Oliver O’Grady is a slender, soft-spoken man wandering around Dublin in his windbreaker, the very picture of a retiree living on a modestly fixed income with, perhaps, not quite enough useful activity to occupy an intelligent and still active mind. At first glance he appears to be a pretty standard and uninteresting type; you would pass him in the street without giving him a second thought. If you spoke to him, as documentary director Amy Berg lengthily did, you would find him to be rather bland and affectless, not particularly forthcoming about his long and astonishing career...
...As, so far as one can tell, perhaps the most prolific pedophile in the entire history of the Catholic church, a man whose history, just incidentally, includes the abuse of a nine-month-old child. The good if finally cashiered and jailed father is a little vague about the details, which considering the extent of his depredations is perhaps understandable. That is not true of his victims and their parents, several of whom Berg also interviewed extensively. They remember everything, in scarifying detail. The contrast between their often wailing anguish and his pallid disconnectedness is, perhaps, the most vivid, and heartbreaking, aspect of Deliver Us from Evil. Its most chilling sequence finds O’Grady attempting to write letters to some of his victims. He wants to apologize for his crimes, he says, and he is thinking of asking at least some of them to meet with him almost, one gathers from his tone, for a reunion, a chance to relive the good old days.

PROBLEM REQUIREMENTS -
Rewrite the passage on Oliver O’Grady from "Oliver O’Grady is" up to and including "and astonishing career...", using "raincoat" in place of "windbreaker".

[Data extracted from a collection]
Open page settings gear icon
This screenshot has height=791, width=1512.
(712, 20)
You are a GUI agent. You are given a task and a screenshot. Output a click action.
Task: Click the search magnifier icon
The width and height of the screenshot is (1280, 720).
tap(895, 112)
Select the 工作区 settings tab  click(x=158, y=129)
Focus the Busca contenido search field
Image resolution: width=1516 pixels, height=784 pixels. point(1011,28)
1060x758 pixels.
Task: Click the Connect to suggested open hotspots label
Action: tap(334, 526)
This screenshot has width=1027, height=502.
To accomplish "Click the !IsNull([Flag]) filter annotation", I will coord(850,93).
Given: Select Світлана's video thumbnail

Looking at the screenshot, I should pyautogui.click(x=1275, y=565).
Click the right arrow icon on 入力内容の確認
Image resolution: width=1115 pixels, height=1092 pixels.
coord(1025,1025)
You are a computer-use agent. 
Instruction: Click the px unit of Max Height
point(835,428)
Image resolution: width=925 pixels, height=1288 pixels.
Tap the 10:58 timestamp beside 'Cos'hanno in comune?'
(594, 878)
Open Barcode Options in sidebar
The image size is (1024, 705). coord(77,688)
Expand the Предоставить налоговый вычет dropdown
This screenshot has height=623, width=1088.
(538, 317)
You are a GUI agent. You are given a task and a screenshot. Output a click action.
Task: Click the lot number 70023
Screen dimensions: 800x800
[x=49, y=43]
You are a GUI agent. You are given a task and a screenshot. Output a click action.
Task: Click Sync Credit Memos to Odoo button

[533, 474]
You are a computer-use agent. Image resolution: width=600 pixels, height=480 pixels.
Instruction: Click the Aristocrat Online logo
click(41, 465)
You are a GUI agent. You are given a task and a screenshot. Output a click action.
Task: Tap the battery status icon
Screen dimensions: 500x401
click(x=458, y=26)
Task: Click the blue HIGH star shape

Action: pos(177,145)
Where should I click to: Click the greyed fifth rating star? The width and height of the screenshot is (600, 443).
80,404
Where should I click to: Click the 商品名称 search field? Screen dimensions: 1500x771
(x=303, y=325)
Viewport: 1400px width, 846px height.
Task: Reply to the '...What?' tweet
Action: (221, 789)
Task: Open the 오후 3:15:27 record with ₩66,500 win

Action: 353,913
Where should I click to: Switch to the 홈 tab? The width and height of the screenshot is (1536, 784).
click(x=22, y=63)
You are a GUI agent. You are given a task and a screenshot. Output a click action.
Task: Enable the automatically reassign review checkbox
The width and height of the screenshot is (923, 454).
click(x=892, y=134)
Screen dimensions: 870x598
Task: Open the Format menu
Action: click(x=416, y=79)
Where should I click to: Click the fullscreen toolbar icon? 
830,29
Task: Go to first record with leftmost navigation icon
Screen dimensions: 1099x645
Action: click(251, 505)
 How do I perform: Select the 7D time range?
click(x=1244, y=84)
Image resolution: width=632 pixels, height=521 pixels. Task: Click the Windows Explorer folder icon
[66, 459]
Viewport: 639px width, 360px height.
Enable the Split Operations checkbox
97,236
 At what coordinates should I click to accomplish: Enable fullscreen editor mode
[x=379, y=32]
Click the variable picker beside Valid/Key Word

EXPECTED OUTPUT -
Oliver O’Grady is a slender, soft-spoken man wandering around Dublin in his raincoat, the very picture of a retiree living on a modestly fixed income with, perhaps, not quite enough useful activity to occupy an intelligent and still active mind. At first glance he appears to be a pretty standard and uninteresting type; you would pass him in the street without giving him a second thought. If you spoke to him, as documentary director Amy Berg lengthily did, you would find him to be rather bland and affectless, not particularly forthcoming about his long and astonishing career...